I have no idea what happens next. There are going to be long suspensions — the Pacers’ three best players are looking at possibly missing 15–20 games or more. They could also be facing criminal charges, as well as probable (definite?) lawsuits.
For the Pistons, I suspect that Ben Wallace will get 3–5 games, and Rasheed Wallace might get suspended for going into the crowd, even as a peacemaker. Six Pistons — Chauncey Billups, Darvin Ham, Darko Milicic, Derrick Coleman, Antonio McDyess and Elden Campbell — are also facing automatic one-game suspensions for leaving the bench during the original altercation. Tayshaun Prince was the only Piston smart enough to stay on the bench, so he should avoid any punishment at all.
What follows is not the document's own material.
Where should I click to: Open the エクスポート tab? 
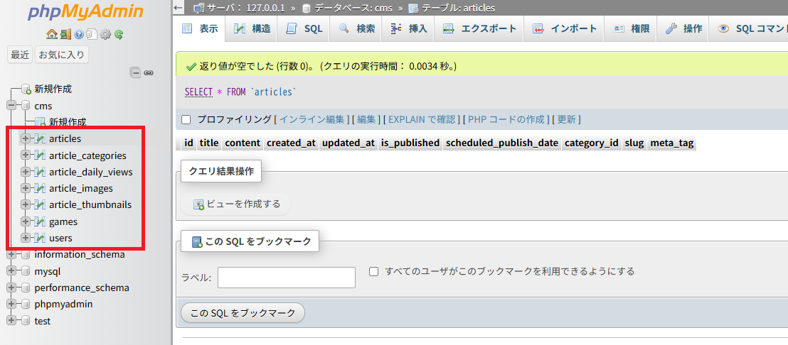(479, 29)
Smush Parker, Rip Hamilton and Lindsey Hunter were in the game, and shouldn’t get suspended, unless Rip gets a game for shoving various Pacers during the first fracas.
Artest got “more,” missing the final 73 regular-season games and the postseason. Jackson got 30 games, and O’Neal got 25, which was reduced to 15 on appeal.
Ben Wallace got six games, but the only other Pistons suspensions were the automatic one-gamers for leaving the bench. For some reason, Darko Milicic escaped.
(and no, they won’t suspend everyone at once — they will stagger things so that the team can put a reasonable squad on the floor for every game. Usually, it is 2–3 people per game, done in alphabetical order.)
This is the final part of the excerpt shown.